Why do we expect the intelligence of an entire human "system" —brain controlling a body in a physical world, with years of experience— to emerge solely from such a mechanism? For instance, babies are not considered intelligent despite their brains being active( I resist the temptation to go down this rabbithole now); they need time and experience to develop.
A few questions come to mind:
- What if we add some code (think any programming language with an imperative paradigm for simplicity) that continuously prompts the language model and updates its state?
- What if we allow the model to prompt itself or other models?
The main question is: why do we expect all this complexity to be handled by a single model without external mechanisms?
According to Joscha Bach, our minds contain two significant domains (the world and ideas) within the representations our brains create of the world. The 'self' is usually part of the world, reflecting what we are currently aware of and enabling us to recreate past states through protocol memory.

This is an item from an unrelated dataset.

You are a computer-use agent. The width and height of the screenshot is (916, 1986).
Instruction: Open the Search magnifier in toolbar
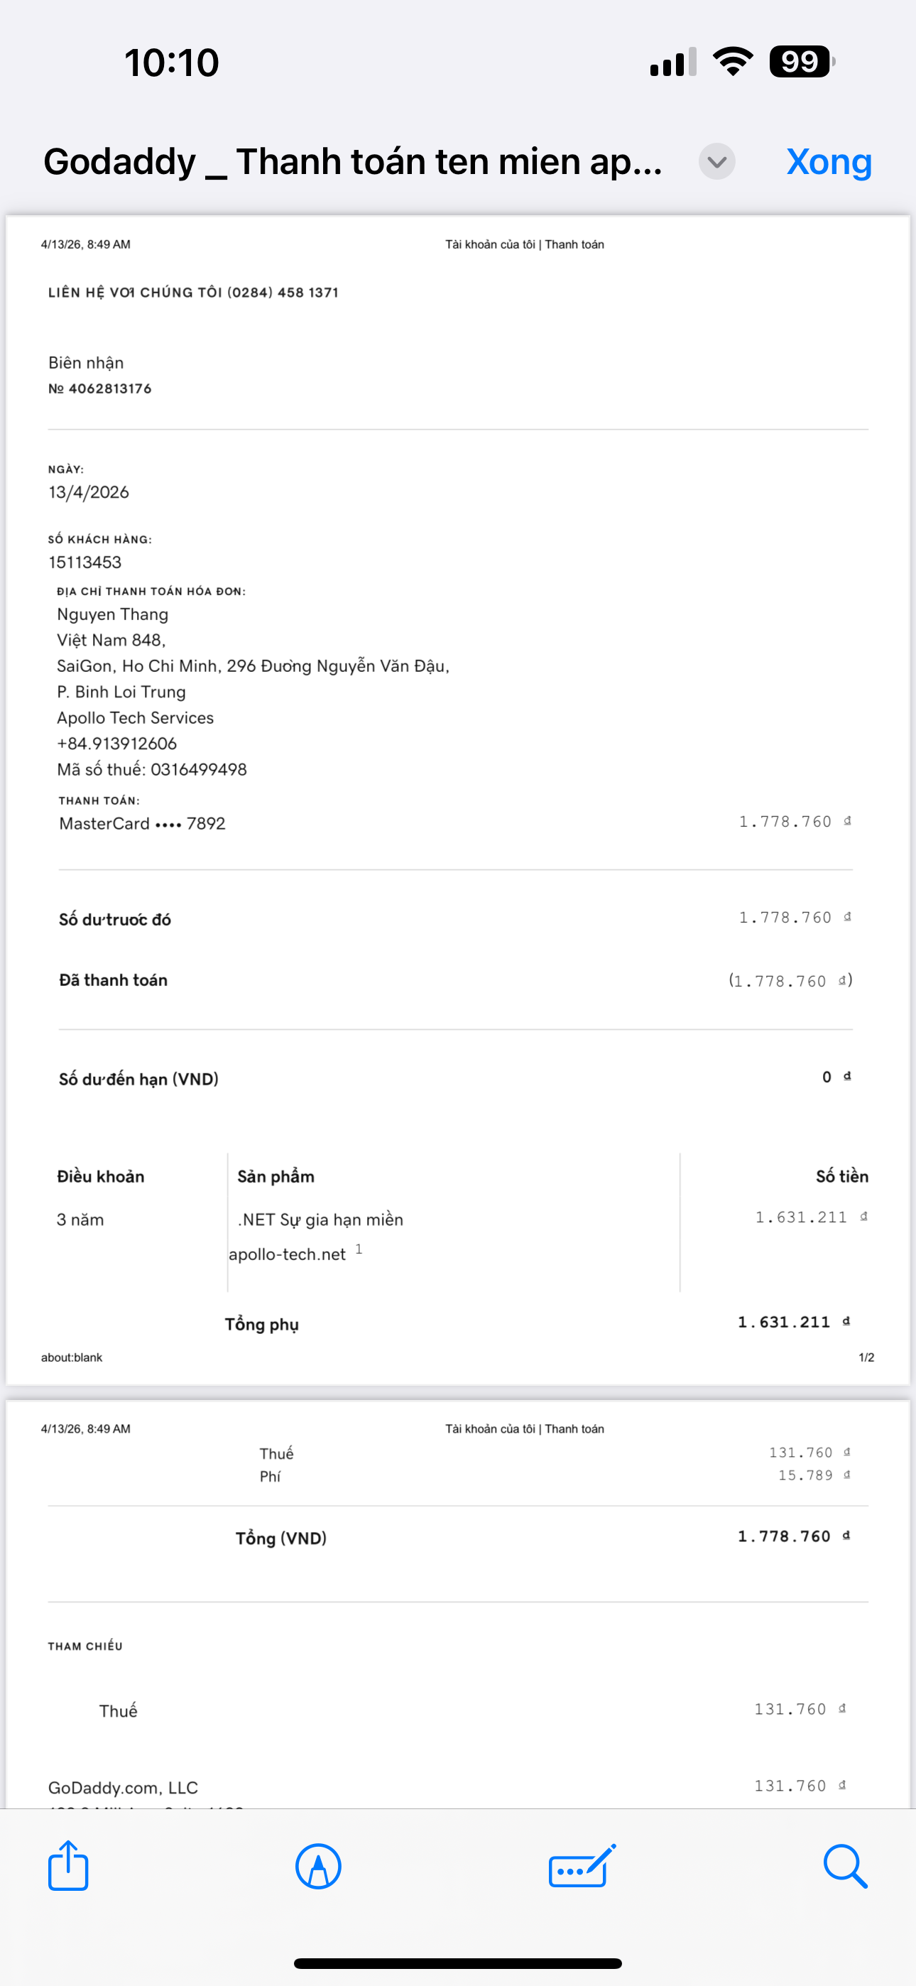(x=845, y=1866)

If we take our own minds as an example, it seems like (not that I know anything
about this to be honest, why are you even reading this?) some kind of
"bootstrap" mechanism might be necessary to reach an initial mental state.
Are all these functions supposed to be internal processes within a language model (regardless of its architecture), or do they rely on external mechanisms that prompt the model? Could these mechanisms be akin to what we call the "outer mind"?
Returning to reality
Does this all matter?
I'm not sure, but I'm happy to see new dimensions of scaling being applied in research, moving beyond focusing on pre-training and size. However, I still feel that the "brute-force" nature of the current architectures is missing something.
But is this "intelligence" useful? Absolutely! Can it replace humans? No, but it can certainly help them. By enhancing our capabilities and understanding, these advancements in AI have the potential to support and augment human intelligence in meaningful ways.